GOAL OF THE EXERCISE: Each line below must be printed exactly as it stands.

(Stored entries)
——————

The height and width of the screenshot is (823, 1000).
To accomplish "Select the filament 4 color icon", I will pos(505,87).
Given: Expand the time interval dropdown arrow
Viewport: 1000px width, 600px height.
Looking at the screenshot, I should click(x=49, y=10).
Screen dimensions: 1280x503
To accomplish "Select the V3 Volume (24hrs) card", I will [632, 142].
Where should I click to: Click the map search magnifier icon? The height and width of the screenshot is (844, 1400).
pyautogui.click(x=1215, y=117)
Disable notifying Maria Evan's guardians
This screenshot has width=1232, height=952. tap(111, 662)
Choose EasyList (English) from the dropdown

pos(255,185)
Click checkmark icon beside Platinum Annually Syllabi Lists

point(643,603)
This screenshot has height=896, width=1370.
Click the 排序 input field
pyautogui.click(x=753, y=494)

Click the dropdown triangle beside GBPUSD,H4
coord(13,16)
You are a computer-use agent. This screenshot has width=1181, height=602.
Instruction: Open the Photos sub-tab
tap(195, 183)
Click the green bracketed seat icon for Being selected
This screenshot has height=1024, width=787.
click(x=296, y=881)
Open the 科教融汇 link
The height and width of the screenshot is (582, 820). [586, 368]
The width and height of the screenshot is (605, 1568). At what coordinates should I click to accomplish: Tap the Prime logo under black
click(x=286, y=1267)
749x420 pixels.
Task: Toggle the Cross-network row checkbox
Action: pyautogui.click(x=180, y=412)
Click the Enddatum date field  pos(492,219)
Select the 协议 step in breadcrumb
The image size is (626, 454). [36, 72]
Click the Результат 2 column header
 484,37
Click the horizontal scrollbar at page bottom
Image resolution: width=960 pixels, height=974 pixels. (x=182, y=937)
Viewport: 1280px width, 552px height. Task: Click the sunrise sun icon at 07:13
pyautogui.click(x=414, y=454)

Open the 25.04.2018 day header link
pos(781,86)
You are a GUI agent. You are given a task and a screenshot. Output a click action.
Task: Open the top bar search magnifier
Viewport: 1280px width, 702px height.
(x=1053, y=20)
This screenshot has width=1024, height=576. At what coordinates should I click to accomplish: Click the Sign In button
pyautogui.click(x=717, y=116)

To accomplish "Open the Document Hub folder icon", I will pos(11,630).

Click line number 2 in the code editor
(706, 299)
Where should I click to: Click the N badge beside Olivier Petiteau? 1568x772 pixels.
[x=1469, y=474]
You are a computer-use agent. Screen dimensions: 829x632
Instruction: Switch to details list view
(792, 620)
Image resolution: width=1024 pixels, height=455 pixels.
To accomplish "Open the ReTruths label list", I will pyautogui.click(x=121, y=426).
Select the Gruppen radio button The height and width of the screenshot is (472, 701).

——————

RESULT BELOW:
The height and width of the screenshot is (823, 1000).
To accomplish "Select the filament 4 color icon", I will pos(505,87).
Given: Expand the time interval dropdown arrow
Viewport: 1000px width, 600px height.
Looking at the screenshot, I should click(x=49, y=10).
Screen dimensions: 1280x503
To accomplish "Select the V3 Volume (24hrs) card", I will [632, 142].
Where should I click to: Click the map search magnifier icon? The height and width of the screenshot is (844, 1400).
pyautogui.click(x=1215, y=117)
Disable notifying Maria Evan's guardians
This screenshot has width=1232, height=952. tap(111, 662)
Choose EasyList (English) from the dropdown

pos(255,185)
Click checkmark icon beside Platinum Annually Syllabi Lists

point(643,603)
This screenshot has height=896, width=1370.
Click the 排序 input field
pyautogui.click(x=753, y=494)

Click the dropdown triangle beside GBPUSD,H4
coord(13,16)
You are a computer-use agent. This screenshot has width=1181, height=602.
Instruction: Open the Photos sub-tab
tap(195, 183)
Click the green bracketed seat icon for Being selected
This screenshot has height=1024, width=787.
click(x=296, y=881)
Open the 科教融汇 link
The height and width of the screenshot is (582, 820). [586, 368]
The width and height of the screenshot is (605, 1568). At what coordinates should I click to accomplish: Tap the Prime logo under black
click(x=286, y=1267)
749x420 pixels.
Task: Toggle the Cross-network row checkbox
Action: pyautogui.click(x=180, y=412)
Click the Enddatum date field  pos(492,219)
Select the 协议 step in breadcrumb
The image size is (626, 454). [36, 72]
Click the Результат 2 column header
 484,37
Click the horizontal scrollbar at page bottom
Image resolution: width=960 pixels, height=974 pixels. (x=182, y=937)
Viewport: 1280px width, 552px height. Task: Click the sunrise sun icon at 07:13
pyautogui.click(x=414, y=454)

Open the 25.04.2018 day header link
pos(781,86)
You are a GUI agent. You are given a task and a screenshot. Output a click action.
Task: Open the top bar search magnifier
Viewport: 1280px width, 702px height.
(x=1053, y=20)
This screenshot has width=1024, height=576. At what coordinates should I click to accomplish: Click the Sign In button
pyautogui.click(x=717, y=116)

To accomplish "Open the Document Hub folder icon", I will pos(11,630).

Click line number 2 in the code editor
(706, 299)
Where should I click to: Click the N badge beside Olivier Petiteau? 1568x772 pixels.
[x=1469, y=474]
You are a computer-use agent. Screen dimensions: 829x632
Instruction: Switch to details list view
(792, 620)
Image resolution: width=1024 pixels, height=455 pixels.
To accomplish "Open the ReTruths label list", I will pyautogui.click(x=121, y=426).
Select the Gruppen radio button The height and width of the screenshot is (472, 701).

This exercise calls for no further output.